The coat was a little blackened but would be fine. My jeans were mostly destroyed and my skin was burnt down to the dermal armour on the bottom part of my legs. My left hand and much of my face had been burnt. My hair was a burnt brittle mess coming away in clumps. This burnt visage was what MacFarlane saw as I made my way towards him, slowly reloading my guns. The remaining patrons and hookers in the bar just lay low as I passed. Some of them whimpered, but most were used to scenes like this.
I stood over MacFarlane, still smoking gently. One of the girls had managed to escape but the other one MacFarlane was using as a shield, the pretty gun in his other hand. The pimp was lying between the table and the couch he had been sat on. Not for the first time I wondered how people like this managed to control all the psychopaths they
had working for them. I pulled a chair out and sat down, lighting a cigarette, the flickering flames illuminating my ruined face. MacFarlane was desperately trying to think of a way out.
‘That’s illegal ware. You’re boosted way to high. They’ll kill you for that, you know, take you down. CSWAT will be on their way.’

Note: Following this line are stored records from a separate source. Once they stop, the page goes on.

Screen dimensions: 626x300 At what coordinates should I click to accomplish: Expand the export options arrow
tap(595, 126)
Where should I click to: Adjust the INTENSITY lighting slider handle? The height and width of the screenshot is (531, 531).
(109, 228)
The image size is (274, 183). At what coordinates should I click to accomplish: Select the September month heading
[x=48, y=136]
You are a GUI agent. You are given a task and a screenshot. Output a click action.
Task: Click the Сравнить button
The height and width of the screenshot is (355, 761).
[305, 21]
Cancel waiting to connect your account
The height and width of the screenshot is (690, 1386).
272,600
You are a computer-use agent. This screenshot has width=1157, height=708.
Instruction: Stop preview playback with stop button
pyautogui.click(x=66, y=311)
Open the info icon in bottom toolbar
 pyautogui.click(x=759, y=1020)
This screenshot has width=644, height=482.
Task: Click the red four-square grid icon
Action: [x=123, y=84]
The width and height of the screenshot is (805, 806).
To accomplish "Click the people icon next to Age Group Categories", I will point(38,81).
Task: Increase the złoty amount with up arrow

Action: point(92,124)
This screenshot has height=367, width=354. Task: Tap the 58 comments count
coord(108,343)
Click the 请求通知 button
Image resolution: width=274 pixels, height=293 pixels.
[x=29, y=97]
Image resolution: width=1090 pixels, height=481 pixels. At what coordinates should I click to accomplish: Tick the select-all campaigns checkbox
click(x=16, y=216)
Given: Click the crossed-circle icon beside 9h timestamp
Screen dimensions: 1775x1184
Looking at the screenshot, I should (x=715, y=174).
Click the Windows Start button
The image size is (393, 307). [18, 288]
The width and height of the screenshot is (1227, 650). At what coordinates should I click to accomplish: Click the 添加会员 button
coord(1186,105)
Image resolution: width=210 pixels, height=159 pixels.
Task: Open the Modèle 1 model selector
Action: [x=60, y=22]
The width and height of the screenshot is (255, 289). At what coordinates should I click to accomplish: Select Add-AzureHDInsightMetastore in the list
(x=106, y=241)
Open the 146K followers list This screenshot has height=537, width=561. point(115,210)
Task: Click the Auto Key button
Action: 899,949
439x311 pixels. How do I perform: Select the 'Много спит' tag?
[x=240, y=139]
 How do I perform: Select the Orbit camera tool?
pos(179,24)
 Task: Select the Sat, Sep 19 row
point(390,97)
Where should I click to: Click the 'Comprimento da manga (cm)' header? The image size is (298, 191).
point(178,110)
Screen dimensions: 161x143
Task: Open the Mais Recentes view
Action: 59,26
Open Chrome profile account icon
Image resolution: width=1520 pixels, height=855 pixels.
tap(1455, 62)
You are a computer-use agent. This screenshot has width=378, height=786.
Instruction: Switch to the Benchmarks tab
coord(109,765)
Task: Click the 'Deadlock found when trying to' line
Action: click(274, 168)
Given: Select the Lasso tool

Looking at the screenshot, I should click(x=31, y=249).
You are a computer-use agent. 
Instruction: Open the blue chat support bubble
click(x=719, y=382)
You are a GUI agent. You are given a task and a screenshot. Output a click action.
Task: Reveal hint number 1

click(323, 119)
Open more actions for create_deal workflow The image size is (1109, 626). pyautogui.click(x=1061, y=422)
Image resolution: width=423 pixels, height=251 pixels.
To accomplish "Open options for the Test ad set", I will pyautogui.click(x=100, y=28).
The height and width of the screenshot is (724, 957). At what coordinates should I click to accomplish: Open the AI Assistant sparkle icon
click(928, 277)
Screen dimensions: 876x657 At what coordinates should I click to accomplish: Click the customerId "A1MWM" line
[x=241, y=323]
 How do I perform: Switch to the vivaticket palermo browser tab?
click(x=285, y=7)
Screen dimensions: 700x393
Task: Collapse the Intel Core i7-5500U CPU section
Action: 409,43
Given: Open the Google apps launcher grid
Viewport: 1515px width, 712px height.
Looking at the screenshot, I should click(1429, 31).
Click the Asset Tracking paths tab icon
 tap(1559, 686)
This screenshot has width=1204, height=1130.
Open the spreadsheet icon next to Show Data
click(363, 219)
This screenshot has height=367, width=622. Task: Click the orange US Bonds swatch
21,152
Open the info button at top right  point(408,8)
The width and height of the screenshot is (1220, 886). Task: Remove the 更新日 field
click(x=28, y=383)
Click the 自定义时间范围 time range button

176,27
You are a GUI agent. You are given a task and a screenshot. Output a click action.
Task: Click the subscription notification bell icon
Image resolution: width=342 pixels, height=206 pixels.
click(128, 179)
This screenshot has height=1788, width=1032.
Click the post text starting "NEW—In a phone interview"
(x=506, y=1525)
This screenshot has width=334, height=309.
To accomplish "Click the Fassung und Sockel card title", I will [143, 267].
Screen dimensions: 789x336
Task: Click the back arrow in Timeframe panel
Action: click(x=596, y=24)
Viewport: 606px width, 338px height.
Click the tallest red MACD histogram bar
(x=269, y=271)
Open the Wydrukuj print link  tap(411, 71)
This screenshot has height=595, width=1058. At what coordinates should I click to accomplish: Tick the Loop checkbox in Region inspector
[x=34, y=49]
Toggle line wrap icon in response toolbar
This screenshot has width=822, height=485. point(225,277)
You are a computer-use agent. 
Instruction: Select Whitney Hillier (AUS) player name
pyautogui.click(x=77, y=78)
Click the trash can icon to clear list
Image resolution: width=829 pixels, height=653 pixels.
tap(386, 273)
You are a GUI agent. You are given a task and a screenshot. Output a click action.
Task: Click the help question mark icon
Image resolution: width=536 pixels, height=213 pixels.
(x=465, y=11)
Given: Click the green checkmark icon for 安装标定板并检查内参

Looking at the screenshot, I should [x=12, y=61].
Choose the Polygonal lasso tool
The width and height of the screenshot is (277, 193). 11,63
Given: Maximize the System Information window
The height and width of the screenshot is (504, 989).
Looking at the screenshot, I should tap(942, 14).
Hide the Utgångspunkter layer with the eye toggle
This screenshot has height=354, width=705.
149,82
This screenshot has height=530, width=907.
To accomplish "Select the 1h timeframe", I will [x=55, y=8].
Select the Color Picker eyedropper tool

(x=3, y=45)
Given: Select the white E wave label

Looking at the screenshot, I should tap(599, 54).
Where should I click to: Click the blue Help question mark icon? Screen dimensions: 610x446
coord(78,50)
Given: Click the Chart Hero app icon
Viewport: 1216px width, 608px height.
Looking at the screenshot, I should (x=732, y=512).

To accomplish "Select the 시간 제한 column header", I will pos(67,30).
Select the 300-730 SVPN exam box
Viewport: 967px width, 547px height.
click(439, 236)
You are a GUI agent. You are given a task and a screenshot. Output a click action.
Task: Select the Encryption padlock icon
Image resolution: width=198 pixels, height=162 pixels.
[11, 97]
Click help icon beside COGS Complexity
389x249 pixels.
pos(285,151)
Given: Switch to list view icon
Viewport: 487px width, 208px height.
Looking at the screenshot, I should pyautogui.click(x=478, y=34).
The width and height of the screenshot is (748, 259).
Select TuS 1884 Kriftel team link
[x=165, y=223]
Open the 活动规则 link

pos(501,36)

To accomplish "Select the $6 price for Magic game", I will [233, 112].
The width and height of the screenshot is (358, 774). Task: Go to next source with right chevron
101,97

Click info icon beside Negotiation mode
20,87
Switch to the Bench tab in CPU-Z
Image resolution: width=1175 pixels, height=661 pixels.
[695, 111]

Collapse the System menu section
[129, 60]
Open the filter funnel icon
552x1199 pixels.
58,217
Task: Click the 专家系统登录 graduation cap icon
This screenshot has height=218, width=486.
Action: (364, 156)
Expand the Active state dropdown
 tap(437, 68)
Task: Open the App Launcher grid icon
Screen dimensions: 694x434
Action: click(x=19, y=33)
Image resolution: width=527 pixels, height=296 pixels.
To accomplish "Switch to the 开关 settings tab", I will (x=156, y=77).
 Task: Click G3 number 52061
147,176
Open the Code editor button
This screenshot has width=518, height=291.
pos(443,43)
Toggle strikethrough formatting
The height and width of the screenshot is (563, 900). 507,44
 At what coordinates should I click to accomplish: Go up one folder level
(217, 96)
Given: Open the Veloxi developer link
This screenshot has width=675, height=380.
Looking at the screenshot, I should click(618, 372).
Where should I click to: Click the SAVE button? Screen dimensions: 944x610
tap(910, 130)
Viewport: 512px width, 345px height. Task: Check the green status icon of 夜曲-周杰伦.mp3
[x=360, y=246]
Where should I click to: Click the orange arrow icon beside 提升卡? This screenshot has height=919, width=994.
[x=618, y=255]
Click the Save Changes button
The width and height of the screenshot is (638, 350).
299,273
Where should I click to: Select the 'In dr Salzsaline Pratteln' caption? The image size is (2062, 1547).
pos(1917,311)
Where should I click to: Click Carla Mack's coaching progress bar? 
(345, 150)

‘I’m working. Let her go,’ I said, meaning the terrified sixteen-year-old girl. MacFarlane seized on this. He put the little gun to her head.
‘Yeah, yeah. Walk out of here or I’ll kill her.’
‘Chivalry is alive and well in Dundee,’ I said sarcastically. MacFarlane did not seem to understand. I sighed and fixed him with a stare. I’d been told that black lenses had the effect of making their owners look like soulless monsters. An effect probably further heightened by my burnt appearance. I pointed the Mastodon at the pair on the floor. ‘Come to terms with your death because you have sent a lot better men before you,’ I said to him. ‘I don’t care about some stranger’s death. It just seems to be a waste to me, so decide if she’s going with you.’ The girl started crying, racking sobs shaking her body. MacFarlane considered my words. He let her go and she scrambled away. It was probably the single best act he had ever done in his life.
‘Where is it?’ I asked MacFarlane.
‘In the stateroom,’ MacFarlane said, overcome with hopelessness.
‘The what?’ I asked.
‘The captain’s cabin. Two decks down, you can’t miss it. It’s the nicest cabin, the fucking captain’s cabin.’ I got up and then stopped.
‘What did you want it for?’ I asked, still assuming that there was some kind of suicidal Them fifth-column cult on Earth. MacFarlane seemed confused at the question.
‘Well, I was going to pimp it,’ he said, as if that was obvious. I let this sink in and started to laugh. MacFarlane looked pissed off that I was laughing at his grand business plan.
‘I could have charged a fortune to let people come here and fuck one of those things, just like they fucked us,’ he said defiantly.